Scale every record from the line containing "Персональныйраздел (436, 63)" down to the line containing "Карта сайта (733, 399)", both ends included. Rewrite only those lines with their text unchanged, multiplying each coordinate by 1.9 and rounding to whole numbers, with halves rounded up.
----
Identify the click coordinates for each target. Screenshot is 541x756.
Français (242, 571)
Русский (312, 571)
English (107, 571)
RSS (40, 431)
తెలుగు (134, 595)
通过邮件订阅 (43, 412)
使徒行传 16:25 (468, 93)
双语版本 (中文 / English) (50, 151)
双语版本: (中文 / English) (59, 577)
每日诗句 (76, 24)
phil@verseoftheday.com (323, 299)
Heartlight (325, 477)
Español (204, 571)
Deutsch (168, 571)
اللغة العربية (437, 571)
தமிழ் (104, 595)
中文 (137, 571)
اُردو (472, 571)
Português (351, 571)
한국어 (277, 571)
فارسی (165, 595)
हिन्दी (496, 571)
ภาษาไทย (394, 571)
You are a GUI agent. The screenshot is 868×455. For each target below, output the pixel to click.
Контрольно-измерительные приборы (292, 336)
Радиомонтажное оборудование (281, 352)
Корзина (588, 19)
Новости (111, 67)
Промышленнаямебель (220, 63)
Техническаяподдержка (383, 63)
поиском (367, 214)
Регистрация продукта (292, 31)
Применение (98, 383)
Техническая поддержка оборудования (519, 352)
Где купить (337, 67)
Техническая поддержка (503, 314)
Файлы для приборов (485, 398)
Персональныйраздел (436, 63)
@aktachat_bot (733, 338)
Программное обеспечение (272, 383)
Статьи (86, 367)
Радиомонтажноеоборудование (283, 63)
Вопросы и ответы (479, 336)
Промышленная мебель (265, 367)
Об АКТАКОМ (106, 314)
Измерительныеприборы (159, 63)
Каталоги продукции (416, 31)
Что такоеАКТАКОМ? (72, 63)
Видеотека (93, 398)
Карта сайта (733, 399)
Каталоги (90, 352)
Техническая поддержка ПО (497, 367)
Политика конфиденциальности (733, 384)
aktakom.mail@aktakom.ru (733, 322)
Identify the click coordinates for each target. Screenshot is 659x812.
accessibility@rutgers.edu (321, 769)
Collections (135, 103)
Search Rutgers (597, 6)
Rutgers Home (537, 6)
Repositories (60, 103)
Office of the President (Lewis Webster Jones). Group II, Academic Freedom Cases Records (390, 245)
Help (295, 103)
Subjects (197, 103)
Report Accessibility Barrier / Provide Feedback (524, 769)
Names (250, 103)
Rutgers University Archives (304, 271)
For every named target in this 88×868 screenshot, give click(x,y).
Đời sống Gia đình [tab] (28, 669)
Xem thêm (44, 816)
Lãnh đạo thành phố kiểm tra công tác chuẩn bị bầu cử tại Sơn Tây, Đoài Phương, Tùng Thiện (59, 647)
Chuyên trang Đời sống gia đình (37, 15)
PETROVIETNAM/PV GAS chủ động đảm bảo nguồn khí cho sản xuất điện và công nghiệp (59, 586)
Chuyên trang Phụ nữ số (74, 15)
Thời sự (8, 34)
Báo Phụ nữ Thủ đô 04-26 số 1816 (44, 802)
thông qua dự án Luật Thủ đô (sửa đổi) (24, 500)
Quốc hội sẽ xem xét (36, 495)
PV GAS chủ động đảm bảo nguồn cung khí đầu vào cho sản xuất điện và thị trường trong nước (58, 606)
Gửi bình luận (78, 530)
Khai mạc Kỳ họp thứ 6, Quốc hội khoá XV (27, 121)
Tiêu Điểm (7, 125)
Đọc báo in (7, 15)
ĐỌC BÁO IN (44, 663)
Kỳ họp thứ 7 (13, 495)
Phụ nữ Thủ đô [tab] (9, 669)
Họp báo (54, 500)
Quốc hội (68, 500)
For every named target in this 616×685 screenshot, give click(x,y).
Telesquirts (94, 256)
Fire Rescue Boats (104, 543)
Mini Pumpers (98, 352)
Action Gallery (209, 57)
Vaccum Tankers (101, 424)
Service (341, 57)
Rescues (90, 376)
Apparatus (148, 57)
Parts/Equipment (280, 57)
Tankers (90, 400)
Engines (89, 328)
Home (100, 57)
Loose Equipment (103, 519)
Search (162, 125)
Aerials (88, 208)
----
SOLUTION FOR THIS TASK –
Персональныйраздел (828, 120)
@aktachat_bot (1393, 642)
Программное обеспечение (517, 728)
Статьи (163, 697)
Радиомонтажноеоборудование (538, 120)
Вопросы и ответы (910, 638)
Промышленная мебель (504, 697)
Об АКТАКОМ (201, 597)
Измерительныеприборы (302, 120)
Каталоги продукции (790, 59)
Что такоеАКТАКОМ? (137, 120)
Видеотека (177, 756)
Карта сайта (1393, 758)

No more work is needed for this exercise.